Partly because of such propaganda and its impact, well-known journalist and author Masha Gessen and her partner decided to take their two kids out of Mother Russia altogether. “The legislation and the propaganda is all presented in the guise of protecting children and, among other people, the children have to be ‘protected’ from their own families and parents,” Gessen said. “The [Russian] parliament is intent on passing a bill that would remove children from their parents. … That’s not a negotiable risk. We have to leave.”
It’s been widely reported that Russian President Vladimir Putin’s anti-gay policies may blight the Winter Olympics due to kick off in Sochi later this week. Several openly gay athletes are part of the United States delegation. Many a rainbow flag may be unfurled in protest.
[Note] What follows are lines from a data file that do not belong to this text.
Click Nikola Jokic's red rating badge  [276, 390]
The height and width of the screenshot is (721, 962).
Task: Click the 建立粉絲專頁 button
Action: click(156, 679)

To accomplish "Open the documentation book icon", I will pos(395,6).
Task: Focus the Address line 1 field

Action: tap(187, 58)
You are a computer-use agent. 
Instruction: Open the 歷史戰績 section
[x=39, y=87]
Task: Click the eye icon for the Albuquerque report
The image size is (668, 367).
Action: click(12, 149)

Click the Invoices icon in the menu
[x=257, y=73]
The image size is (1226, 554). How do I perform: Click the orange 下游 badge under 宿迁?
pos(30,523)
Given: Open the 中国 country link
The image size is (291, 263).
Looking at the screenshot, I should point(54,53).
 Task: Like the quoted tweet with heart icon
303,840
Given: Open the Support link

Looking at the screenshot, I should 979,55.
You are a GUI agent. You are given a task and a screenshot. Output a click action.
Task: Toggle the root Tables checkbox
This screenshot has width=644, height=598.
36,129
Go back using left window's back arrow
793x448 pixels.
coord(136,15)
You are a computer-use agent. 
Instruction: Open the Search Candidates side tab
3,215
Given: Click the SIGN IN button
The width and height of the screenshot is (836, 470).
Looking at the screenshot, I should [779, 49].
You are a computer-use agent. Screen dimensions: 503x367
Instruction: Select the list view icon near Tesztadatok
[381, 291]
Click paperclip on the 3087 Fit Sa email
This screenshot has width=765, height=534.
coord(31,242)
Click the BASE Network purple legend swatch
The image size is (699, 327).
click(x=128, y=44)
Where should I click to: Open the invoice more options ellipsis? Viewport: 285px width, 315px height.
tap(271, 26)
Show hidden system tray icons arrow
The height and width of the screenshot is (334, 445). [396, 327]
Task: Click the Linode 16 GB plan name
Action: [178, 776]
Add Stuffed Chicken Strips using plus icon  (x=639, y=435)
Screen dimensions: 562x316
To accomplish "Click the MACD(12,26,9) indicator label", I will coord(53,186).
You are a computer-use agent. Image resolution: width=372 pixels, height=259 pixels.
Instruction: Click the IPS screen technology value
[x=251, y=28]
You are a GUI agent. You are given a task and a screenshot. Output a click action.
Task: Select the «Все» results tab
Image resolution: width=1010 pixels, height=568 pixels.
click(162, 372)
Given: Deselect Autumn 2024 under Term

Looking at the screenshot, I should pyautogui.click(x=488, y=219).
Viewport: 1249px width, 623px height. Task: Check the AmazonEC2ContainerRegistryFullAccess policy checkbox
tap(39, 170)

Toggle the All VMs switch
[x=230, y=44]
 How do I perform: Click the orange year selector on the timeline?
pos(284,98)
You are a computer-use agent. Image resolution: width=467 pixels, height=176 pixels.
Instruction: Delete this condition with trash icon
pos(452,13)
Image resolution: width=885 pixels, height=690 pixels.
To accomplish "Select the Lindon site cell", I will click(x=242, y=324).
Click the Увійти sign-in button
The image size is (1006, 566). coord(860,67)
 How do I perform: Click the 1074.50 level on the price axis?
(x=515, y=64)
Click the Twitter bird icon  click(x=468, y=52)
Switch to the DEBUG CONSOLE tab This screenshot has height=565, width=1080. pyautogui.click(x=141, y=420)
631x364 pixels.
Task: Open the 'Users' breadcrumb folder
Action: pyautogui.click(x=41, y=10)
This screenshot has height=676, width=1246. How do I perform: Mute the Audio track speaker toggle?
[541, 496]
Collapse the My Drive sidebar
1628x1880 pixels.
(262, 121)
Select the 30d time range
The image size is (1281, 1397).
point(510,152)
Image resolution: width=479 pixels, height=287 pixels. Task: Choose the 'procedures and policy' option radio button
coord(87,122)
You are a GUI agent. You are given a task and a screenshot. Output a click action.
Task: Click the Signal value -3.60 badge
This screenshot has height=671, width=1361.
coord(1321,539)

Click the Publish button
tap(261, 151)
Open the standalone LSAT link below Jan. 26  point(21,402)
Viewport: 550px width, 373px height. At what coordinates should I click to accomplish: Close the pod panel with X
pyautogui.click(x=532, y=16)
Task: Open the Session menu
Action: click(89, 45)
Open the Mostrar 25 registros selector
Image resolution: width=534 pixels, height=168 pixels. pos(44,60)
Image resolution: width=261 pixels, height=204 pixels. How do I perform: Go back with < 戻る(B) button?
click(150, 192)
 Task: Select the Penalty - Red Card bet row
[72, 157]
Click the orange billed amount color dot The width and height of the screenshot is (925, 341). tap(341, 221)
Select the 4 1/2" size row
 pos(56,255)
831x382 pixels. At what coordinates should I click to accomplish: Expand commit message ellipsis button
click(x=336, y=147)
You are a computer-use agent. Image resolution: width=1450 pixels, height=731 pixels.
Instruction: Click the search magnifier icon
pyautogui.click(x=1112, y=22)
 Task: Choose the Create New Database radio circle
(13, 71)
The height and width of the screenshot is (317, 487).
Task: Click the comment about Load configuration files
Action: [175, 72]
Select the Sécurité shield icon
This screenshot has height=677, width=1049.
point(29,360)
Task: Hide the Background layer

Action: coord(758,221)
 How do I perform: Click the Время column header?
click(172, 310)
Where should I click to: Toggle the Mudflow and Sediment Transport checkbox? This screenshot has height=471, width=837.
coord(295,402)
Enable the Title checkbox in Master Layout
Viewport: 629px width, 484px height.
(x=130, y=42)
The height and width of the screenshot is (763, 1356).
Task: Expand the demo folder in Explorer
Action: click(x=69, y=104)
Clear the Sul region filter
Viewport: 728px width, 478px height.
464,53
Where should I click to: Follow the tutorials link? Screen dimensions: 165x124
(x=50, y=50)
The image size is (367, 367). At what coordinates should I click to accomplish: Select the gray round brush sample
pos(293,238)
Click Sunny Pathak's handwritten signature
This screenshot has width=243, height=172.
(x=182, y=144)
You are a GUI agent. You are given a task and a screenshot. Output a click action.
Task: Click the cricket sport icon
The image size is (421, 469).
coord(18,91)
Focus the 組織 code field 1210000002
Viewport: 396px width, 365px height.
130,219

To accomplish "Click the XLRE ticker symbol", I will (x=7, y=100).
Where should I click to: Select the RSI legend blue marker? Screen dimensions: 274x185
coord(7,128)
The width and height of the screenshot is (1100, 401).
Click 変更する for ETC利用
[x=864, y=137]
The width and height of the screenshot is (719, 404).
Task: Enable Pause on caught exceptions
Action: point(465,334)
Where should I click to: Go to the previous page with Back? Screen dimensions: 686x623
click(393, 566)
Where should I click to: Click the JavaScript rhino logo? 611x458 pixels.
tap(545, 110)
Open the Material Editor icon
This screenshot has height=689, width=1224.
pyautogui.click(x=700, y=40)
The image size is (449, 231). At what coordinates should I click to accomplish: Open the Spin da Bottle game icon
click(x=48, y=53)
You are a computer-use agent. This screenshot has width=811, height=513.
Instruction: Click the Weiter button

But the battlegrounds between a global revolution fighting for gay rights, and a counterrevolution that claims to be fighting for family values are not limited to less-developed countries where dictators rule, or for that matter to the dwindling number of American states in thrall to the Tea Party on these issues. The ideology of bigotry can be found all over Europe, in fact, and its ugliness is spreading like gangrene, especially in France.
Yes, France.
Amid widespread social discontent, the fear and hatred of LGBT people and their struggle for equal rights is used to catalyze all kinds of anger and prejudice.
Weekend before last, protestors poured through the streets of Paris in a “day of rage” against the deeply unpopular government of President François Hollande. Their inchoate fury lumped together anger at same-sex marriage, at foreigners and at “the system.” It was an orgy of anger at “the other,” whoever that might be, and many who participated also embraced the old rhetoric of anti-Semitism.
The unfunny comedian Dieudonné, best known for his diatribes against Zionists and for his crypto-Nazi salute called the “quenelle,” has no trouble stirring LGBT issues into his stew of hatred. Same-sex marriage “is a Zionist plot aimed at dividing people,” he declared last year. And that sort of message hit the streets with a vengeance in the protests on January 26.
“Jew, France doesn’t belong to you,” shouted young toughs, some of whom carried signs denouncing “Pedophile criminal Zionist satanic Europe.”
A week later, a much bigger, much calmer demonstration filled the streets of Paris and Lyon with perhaps 100,00 people. Watching the second protest follow the first was a little like watching the “good cop” enter the room, all civility and conciliation, after the “bad cop” has scared the hell out of people. The anti-Semitic rhetoric was dropped, but the crowd—including many fresh-faced children brought by their parents and their Catholic congregations—kept up the drumbeat against gay rights.
When mass protests last year tried to block the Hollande government’s legislation to legalize same-sex marriage, NOM’s Brian Brown showed up to report to his supporters in the United States in a video that proclaimed a new “French rebellion” and concluded, “Vive le mariage! Vive la France!” But the law passed anyway.
This time around, the protestors focused their fight on gay and lesbian parents, aiming to make sure that assisted procreation for lesbian couples and surrogate mothers for the children of gay men would not be allowed under a new French family law due to be debated in April. In fact, neither was contemplated in the draft.
On Monday, the Hollande government backed down, announcing it would not even consider the new family bill this year.
Chalk up another victory abroad for the emissaries of hate.